Woven into this, though not quite neatly, is a subplot on a bar girl, Samantha Porter (Rachel Keller), who had run away from her hometown after stealing money from a nunnery. This is similar to Adelstein’s personal story: He left Missouri, leaving his family behind including a sick sister. It is never quite clear what had driven him in the first place to land in Tokyo and try so hard to get into a Japanese-language newspaper with a tag like gaijin (foreigner) mocking him.

Adelstein’s dealings as a crime reporter with the city’s underworld and the police have largely inspired the television series. Supplied

There are far too many exaggerations bundled into the episodes as there are plot-driven conveniences. Samantha’s character, for one, comes off as highly unbelievable, especially the way she switches allegiances from Adelstein to a yakuza, Sato (Show Kasamatsu).

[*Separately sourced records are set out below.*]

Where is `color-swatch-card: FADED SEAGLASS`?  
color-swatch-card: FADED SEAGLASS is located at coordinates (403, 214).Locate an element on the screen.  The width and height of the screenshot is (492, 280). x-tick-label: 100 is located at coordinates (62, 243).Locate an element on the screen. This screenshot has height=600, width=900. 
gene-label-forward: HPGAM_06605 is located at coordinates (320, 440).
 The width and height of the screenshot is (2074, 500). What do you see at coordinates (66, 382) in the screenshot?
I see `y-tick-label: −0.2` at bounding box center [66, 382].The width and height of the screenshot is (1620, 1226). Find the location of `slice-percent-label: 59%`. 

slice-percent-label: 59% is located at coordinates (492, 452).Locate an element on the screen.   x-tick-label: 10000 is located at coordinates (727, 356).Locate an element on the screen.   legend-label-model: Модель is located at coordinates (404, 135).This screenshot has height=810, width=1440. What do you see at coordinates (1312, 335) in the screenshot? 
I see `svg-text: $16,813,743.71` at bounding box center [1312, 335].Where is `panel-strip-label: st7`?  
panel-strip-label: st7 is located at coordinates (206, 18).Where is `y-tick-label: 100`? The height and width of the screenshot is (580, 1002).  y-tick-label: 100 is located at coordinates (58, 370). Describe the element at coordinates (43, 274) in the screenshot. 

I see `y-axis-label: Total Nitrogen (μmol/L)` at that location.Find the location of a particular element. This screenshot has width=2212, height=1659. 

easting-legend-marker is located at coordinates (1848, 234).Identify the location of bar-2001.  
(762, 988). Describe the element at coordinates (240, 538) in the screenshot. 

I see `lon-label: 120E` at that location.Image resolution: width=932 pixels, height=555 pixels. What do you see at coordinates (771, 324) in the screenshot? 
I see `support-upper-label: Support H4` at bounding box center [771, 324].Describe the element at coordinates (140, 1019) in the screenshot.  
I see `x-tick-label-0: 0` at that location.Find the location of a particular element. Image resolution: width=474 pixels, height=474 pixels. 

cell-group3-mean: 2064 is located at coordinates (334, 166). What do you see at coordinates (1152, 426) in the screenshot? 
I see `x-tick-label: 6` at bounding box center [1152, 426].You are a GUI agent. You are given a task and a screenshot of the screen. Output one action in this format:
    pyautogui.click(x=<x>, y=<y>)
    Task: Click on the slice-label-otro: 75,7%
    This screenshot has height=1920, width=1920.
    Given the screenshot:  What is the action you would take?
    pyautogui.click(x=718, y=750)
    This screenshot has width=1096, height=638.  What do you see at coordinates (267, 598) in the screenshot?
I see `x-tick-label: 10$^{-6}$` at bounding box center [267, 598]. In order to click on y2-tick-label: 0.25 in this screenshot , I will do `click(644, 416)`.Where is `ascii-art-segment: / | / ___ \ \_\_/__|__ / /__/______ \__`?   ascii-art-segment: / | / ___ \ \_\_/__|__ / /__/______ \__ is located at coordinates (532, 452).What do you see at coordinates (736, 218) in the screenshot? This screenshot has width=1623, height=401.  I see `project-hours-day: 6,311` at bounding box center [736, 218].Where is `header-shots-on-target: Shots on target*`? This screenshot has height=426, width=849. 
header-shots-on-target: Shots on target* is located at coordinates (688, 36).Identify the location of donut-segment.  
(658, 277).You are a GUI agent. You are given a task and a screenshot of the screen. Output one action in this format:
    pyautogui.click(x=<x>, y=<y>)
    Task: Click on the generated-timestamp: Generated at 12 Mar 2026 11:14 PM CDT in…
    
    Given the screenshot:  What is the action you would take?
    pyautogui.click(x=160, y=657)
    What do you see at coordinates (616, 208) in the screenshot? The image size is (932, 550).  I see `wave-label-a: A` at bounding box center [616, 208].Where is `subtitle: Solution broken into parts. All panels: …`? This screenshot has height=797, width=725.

However, two relationships are nicely written. Adelstein develops a lasting tie with crime cop, Hiroto Katagiri (a compelling Ken Watanabe, a solid pillar in the Japanese movie industry), and the reporter also has a great professional camaraderie with his newspaper supervisor, Emi Maruyama (Rinko Kikuchi), and these convey a certain warmth that is otherwise lacking in the series.

The effort to get the celebrated Michael Mann, who is nearly 80, to set the tone of the series by asking him to direct the pilot plot, backfires in the remaining seven episodes. The contrast is too glaring to be missed, and even the couple of credible performances, Elgort’s included, cannot lift “Tokyo Vice” out of its sordid mess.